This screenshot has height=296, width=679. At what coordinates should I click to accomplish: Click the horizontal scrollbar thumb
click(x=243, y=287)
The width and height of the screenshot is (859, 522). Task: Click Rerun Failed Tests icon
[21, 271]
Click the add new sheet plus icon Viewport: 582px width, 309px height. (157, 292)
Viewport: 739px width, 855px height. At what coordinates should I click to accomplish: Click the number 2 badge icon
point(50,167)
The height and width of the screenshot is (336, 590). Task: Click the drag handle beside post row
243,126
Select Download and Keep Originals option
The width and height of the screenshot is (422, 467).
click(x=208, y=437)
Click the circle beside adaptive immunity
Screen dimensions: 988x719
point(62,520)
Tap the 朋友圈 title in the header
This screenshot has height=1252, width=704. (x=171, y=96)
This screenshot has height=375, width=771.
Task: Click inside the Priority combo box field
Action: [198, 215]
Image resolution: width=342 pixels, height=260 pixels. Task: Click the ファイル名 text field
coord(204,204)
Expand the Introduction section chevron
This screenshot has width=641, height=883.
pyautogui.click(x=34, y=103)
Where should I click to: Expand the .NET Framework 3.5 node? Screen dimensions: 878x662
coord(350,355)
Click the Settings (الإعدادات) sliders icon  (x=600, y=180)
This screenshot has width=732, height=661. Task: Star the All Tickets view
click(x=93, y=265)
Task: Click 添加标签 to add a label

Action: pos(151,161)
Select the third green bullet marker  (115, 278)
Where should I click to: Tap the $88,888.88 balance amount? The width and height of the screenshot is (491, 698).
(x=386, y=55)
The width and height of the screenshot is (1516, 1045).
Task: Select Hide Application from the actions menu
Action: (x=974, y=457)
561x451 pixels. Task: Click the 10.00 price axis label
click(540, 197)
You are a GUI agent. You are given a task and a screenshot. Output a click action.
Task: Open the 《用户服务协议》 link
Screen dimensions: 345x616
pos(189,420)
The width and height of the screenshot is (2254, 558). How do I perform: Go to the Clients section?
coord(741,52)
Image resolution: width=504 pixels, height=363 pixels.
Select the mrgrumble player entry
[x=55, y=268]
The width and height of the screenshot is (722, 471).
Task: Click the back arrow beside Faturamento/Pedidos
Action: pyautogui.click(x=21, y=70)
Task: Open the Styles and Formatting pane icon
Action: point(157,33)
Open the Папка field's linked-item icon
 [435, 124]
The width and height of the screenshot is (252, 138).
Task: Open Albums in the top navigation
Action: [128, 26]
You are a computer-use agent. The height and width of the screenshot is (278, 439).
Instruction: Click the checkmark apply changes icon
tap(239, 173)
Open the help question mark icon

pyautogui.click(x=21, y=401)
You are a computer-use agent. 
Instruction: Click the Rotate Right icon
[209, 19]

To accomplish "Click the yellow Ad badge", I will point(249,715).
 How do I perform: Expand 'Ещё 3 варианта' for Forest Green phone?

⁂

Instructions to follow: Of the lines above, retype only those from the line containing "Screen dimensions: 345x616" through the line containing "You are a computer-use agent. The", including both, exactly.

Response to the exercise:
Screen dimensions: 345x616
pos(189,420)
The width and height of the screenshot is (2254, 558). How do I perform: Go to the Clients section?
coord(741,52)
Image resolution: width=504 pixels, height=363 pixels.
Select the mrgrumble player entry
[x=55, y=268]
The width and height of the screenshot is (722, 471).
Task: Click the back arrow beside Faturamento/Pedidos
Action: pyautogui.click(x=21, y=70)
Task: Open the Styles and Formatting pane icon
Action: point(157,33)
Open the Папка field's linked-item icon
 [435, 124]
The width and height of the screenshot is (252, 138).
Task: Open Albums in the top navigation
Action: [128, 26]
You are a computer-use agent. The height and width of the screenshot is (278, 439).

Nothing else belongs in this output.